Instructions for the task:
Restate word for word the part of the material that runs from the line containing "Given: Click the Up arrow navigation icon" through its final line, inclusive, minus the pictures.

::: Data excerpts

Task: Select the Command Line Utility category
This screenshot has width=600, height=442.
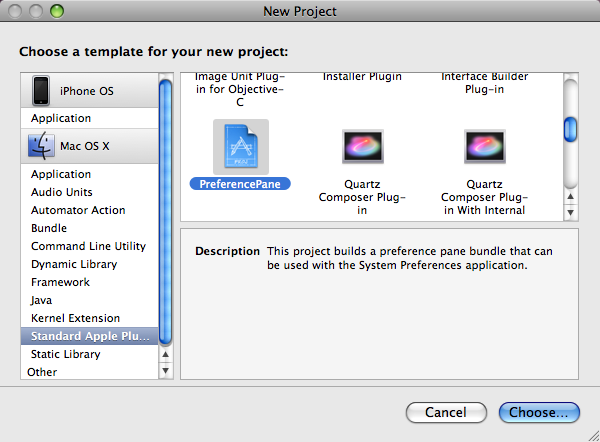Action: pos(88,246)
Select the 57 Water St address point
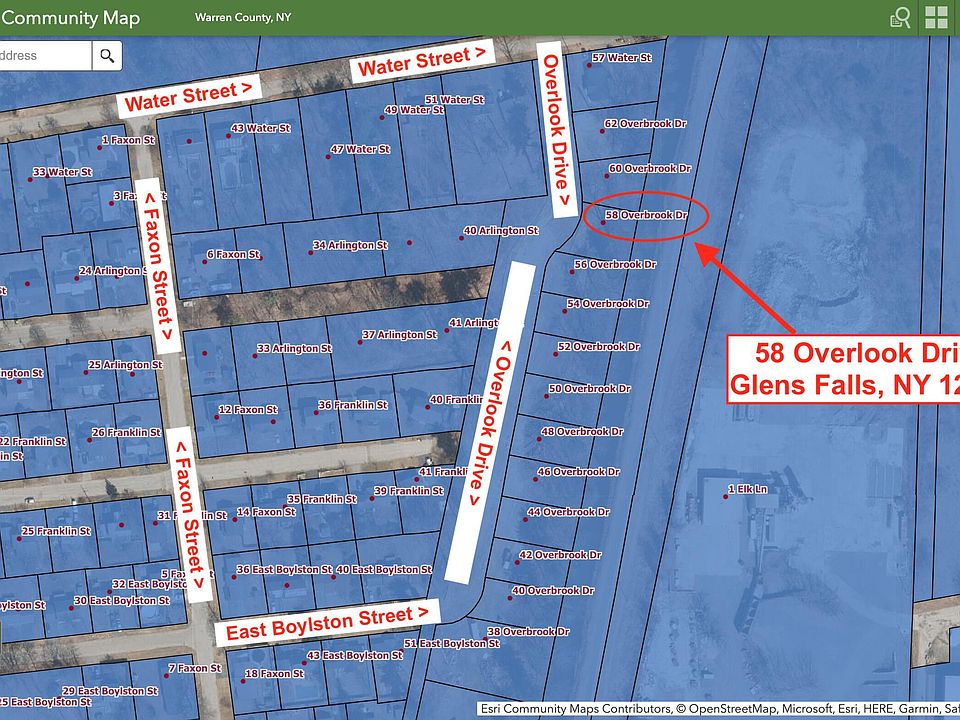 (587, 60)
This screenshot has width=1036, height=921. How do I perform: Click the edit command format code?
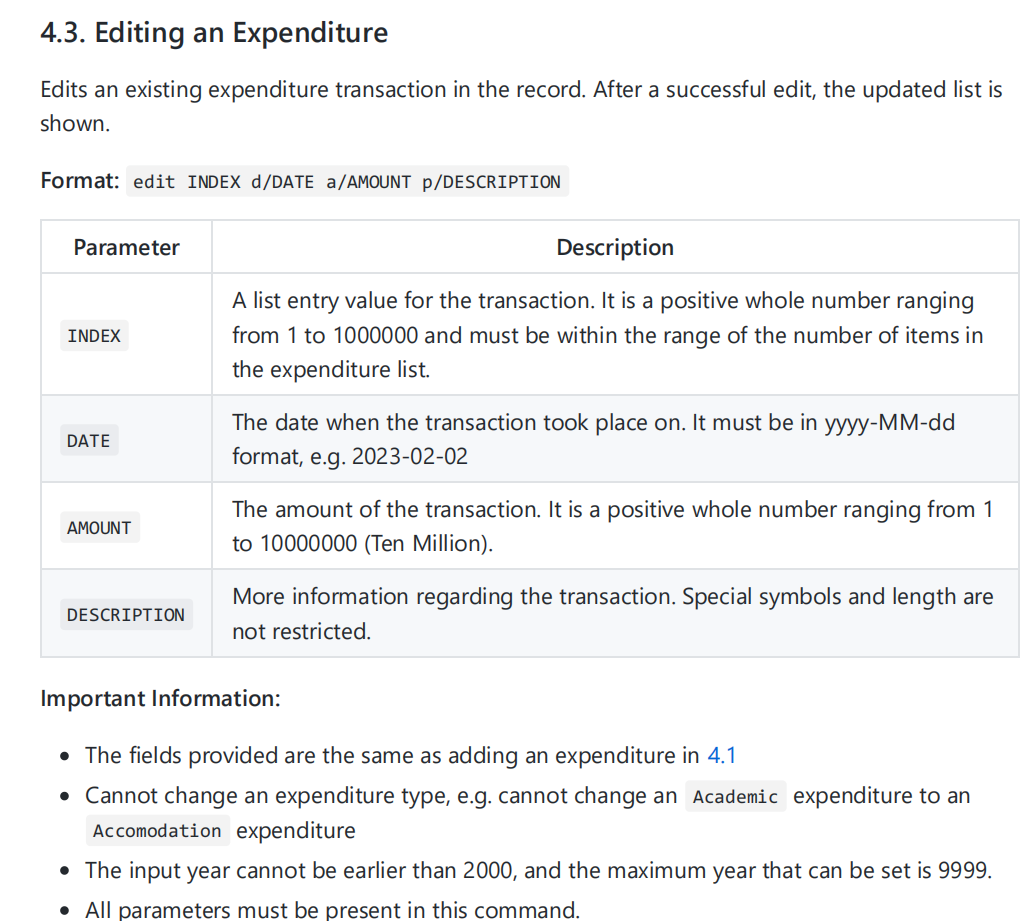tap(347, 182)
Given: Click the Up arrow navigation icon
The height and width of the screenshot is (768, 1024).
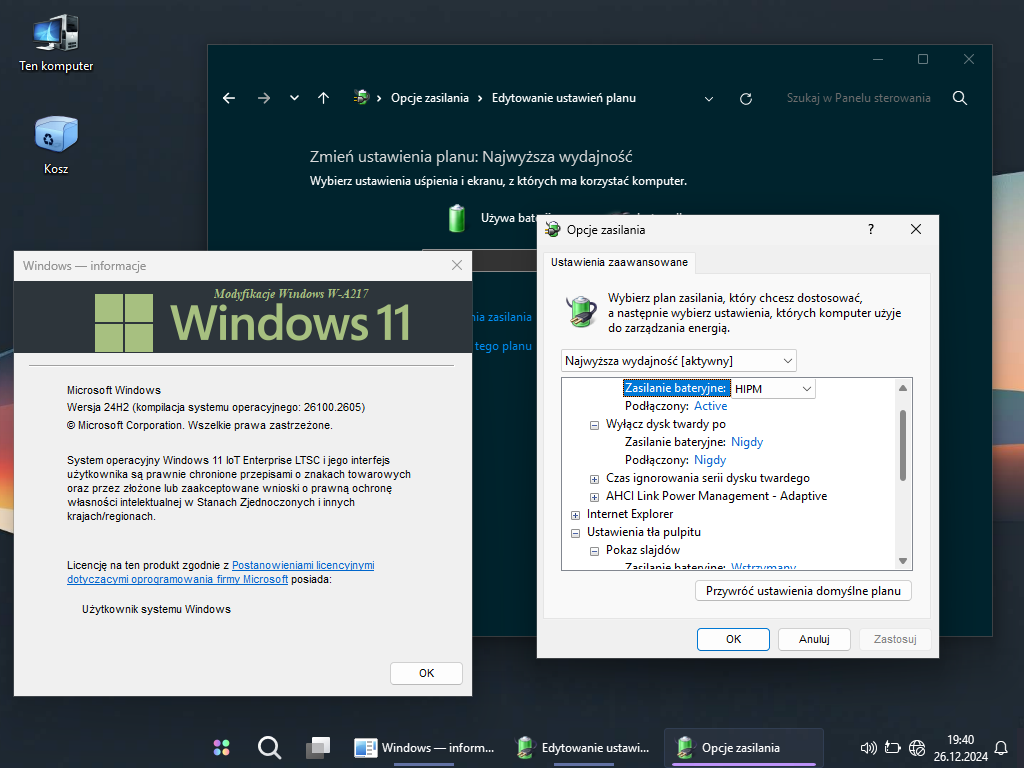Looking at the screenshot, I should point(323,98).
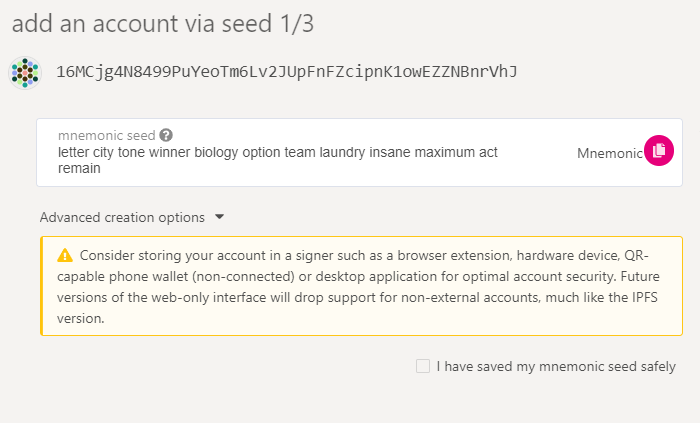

::::::

Exercise answer:
Given: Click the Up arrow navigation icon
The height and width of the screenshot is (768, 1024).
Looking at the screenshot, I should point(323,98).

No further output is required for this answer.